Alexander only started skiing in 2015 when he skied in Whistler, Canada, where he was invited as a DJ at a party.
‘I only chose one green run [the easiest] and I did the same run over and over again. When I first went on this run, I think I fell 27 times.
I think I finished at the end of the day as I only fell seven times in this run and for me it was progress.
‘That’s how I looked at this whole thing. I remove one piece at a time and try to get better every day. ‘
Later in 2019, Alexander met American skier Gordon Gray, who told him that his technique was “cruel” but also that he could not comprehend how Alexander managed to follow him.
Alexander said, ‘He pulls me aside and says,‘ Benji, I’m telling you what I see. Your technique is absolutely awful, I haven’t seen anything worse yet.
“But you tell me you only skied for 25 days, you only had two lessons. Of course, you don’t just learn these very technical things through osmosis, but what I can’t understand for life is how you follow me. You’re a damn fool, you’re fearless. The fact that you are fearless means that you have more than half of the battle won. “
Alexander, who has an English mother and a Jamaican father, said a Jamaican without pioneers like Stokes might not have competed in the Winter Olympics yet and that would make it harder for him to get to the competition. Pictured: Alexander descends the slope during training at the Kolašin ski resort on December 21, 2021
Alexander explained: ‘It helped me understand that it would be at my fingertips if I really made an effort and dedicated myself to it. Since then, I have been quite busy on this mission. ‘
Nearly three years later, Alexander is competing at the Beijing Winter Olympics this week as the first Jamaican to compete in alpine skiing.
He says he hopes his experience with the public shows that your background doesn’t matter – everyone has a place in winter sports.
“If I can start playing sports at 32 and come to the Olympics at 38, then there’s no excuse for anyone – whether it’s 40, 50, 60, not to go out and learn and enjoy.” from skiing, ”he said Eurosport. ‘It’s not too late.’
“When I started this mission, it was a really selfish endeavor – let’s see where I can take this for myself,” Alexander said.
After the incident that happened to George Floyd last year, I received so much attention and support from the people who tried to advocate diversity in winter sports.
“Now I almost feel like I’m carrying that pressure to perform and that thing on my shoulders for diversity in winter sports, so it’s gotten a lot bigger.
“I’m very happy to be the one person who can show that it doesn’t matter what your background is, socio-economic or racial, that you have a place in winter sports.”
“We’re trying to inspire the next generation,” Alexander said last month.
Alexander skis down the slope during training at the Kolašin ski resort on December 21, 2021
‘Although you may come from Timor, India or Jamaica, if you start young and have a belief, then we may be able to cross one generation of an elite country in winter sports.’
Alexander came from a working-class background. He said Olympics.com: ‘My mother, my father and my brother spent most of their careers in factories or driving.

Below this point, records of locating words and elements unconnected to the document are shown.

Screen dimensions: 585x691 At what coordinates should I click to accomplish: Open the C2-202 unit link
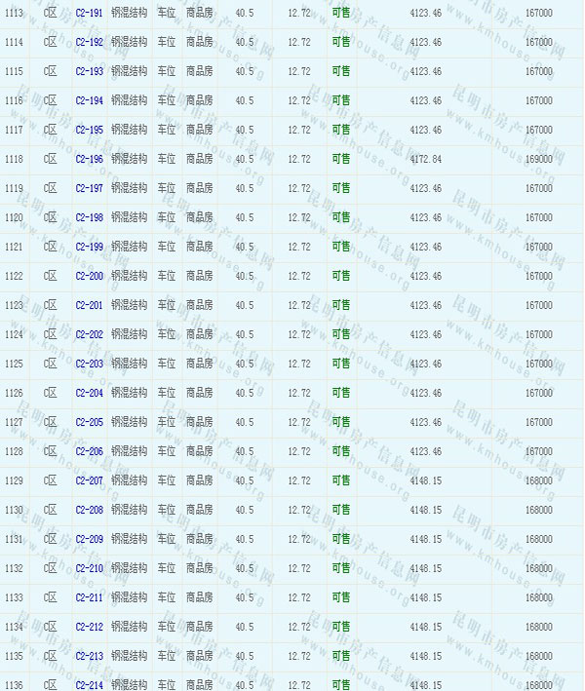[89, 335]
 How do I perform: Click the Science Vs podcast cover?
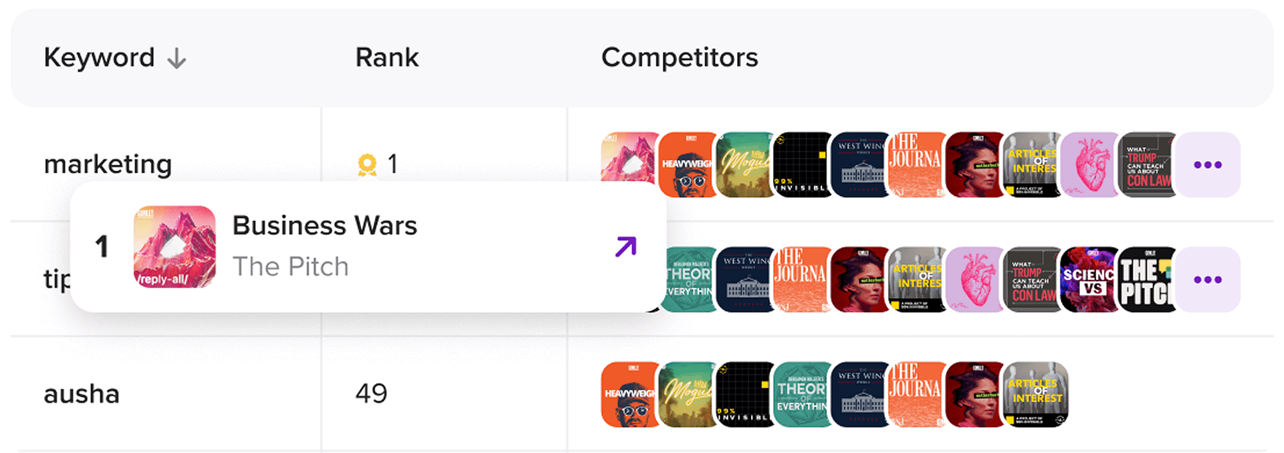(1089, 280)
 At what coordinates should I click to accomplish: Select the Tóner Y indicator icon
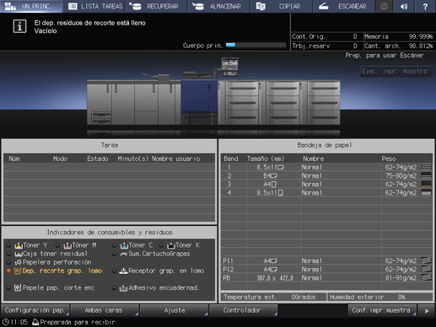coord(19,245)
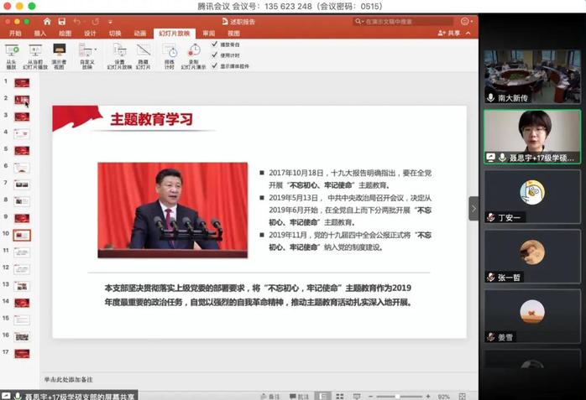Collapse the participant video panel arrow
The width and height of the screenshot is (586, 400).
click(x=474, y=208)
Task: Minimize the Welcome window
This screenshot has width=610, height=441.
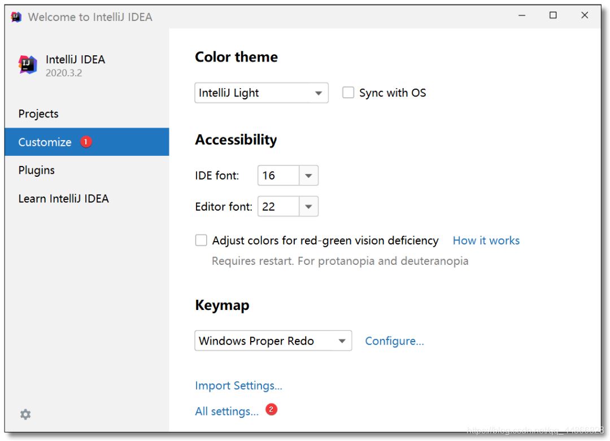Action: click(521, 16)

‘None of these three graduated from high school with a decent GCSE or O-grade.’
But Alexander took a different path and earned a scholarship to a private school before studying physics and engineering at Imperial College London.
He started working as a DJ while studying, but stopped after two years in 2002 after someone was shot while Alexander was waiting in line to come to a London nightclub.

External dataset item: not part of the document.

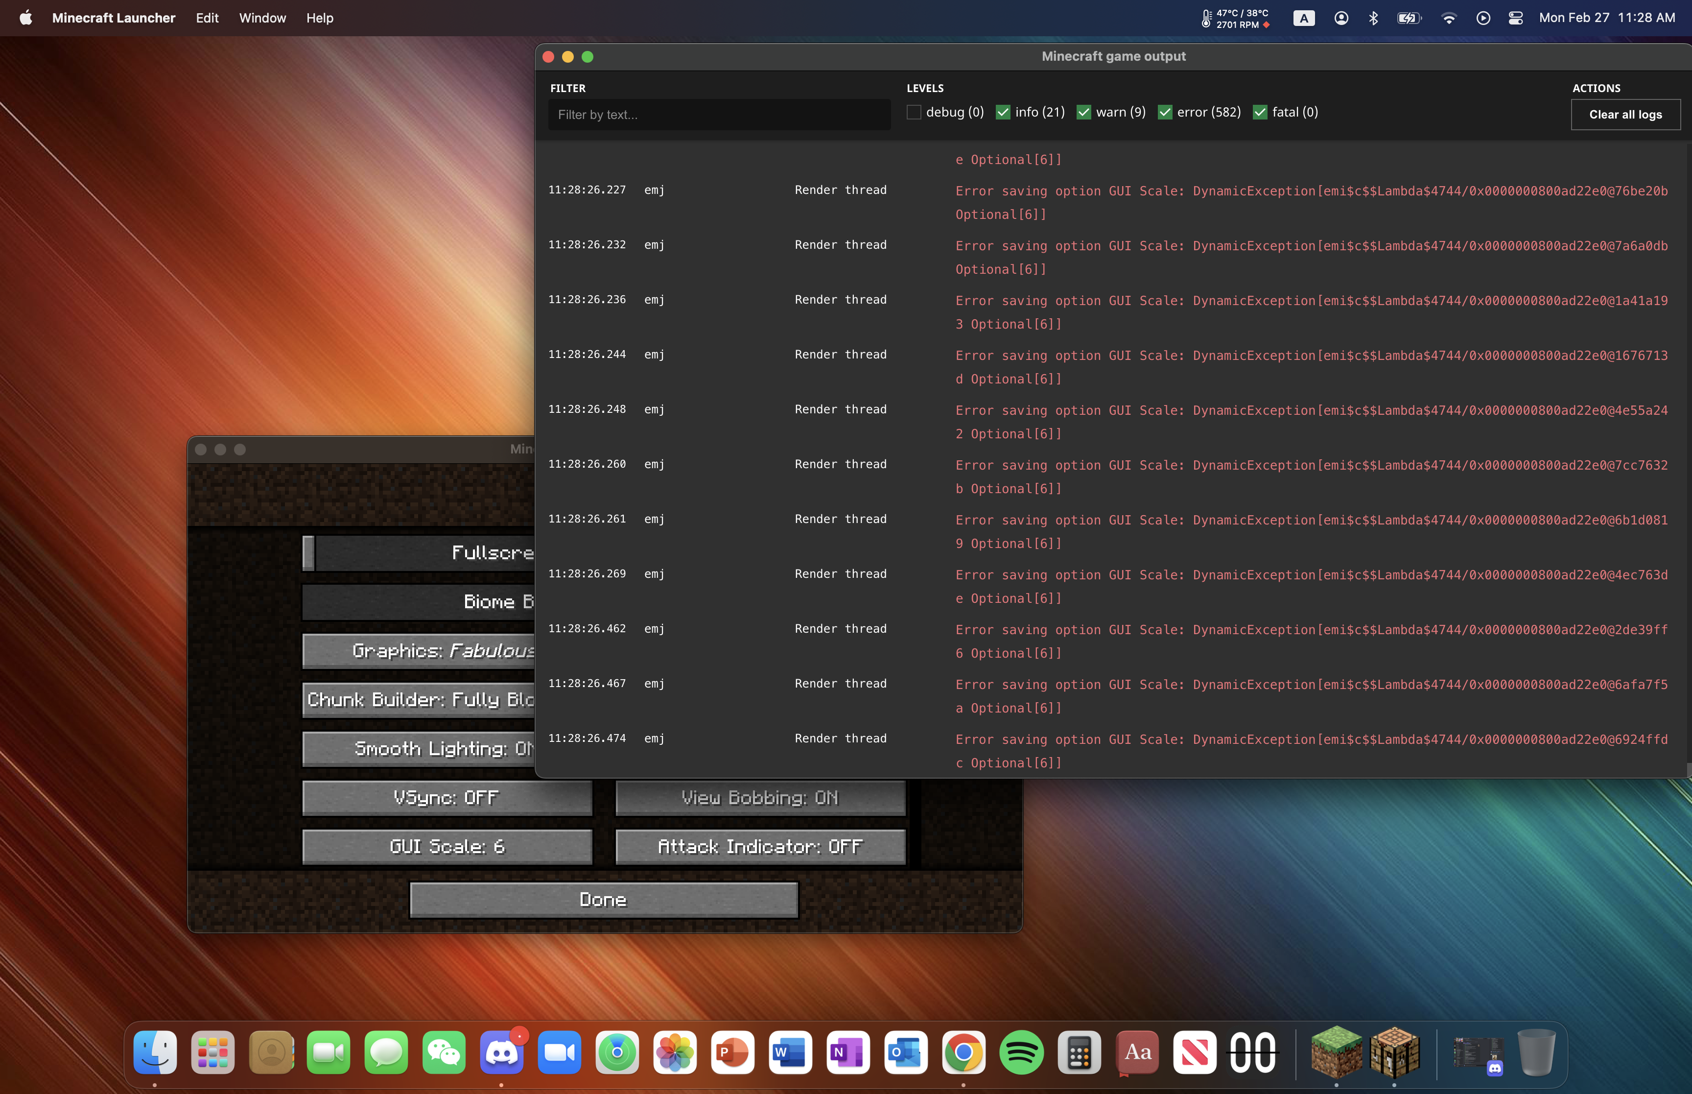The height and width of the screenshot is (1094, 1692).
Task: Toggle the warn log level checkbox
Action: (1084, 112)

He said, ‘I just thought it was complete nonsense. During the day, I’m basically at MIT – I went to the Imperial College of Science, Technology, Medicine to study physics – so I do that during the day, and at night I hang out with people trying to kill each other, and I quit music almost immediately. ‘
Alexander then worked in finance in Hong Kong for years before returning to DJing. He eventually played at the Burning Man Festival in the US and had a residency in Ibiza.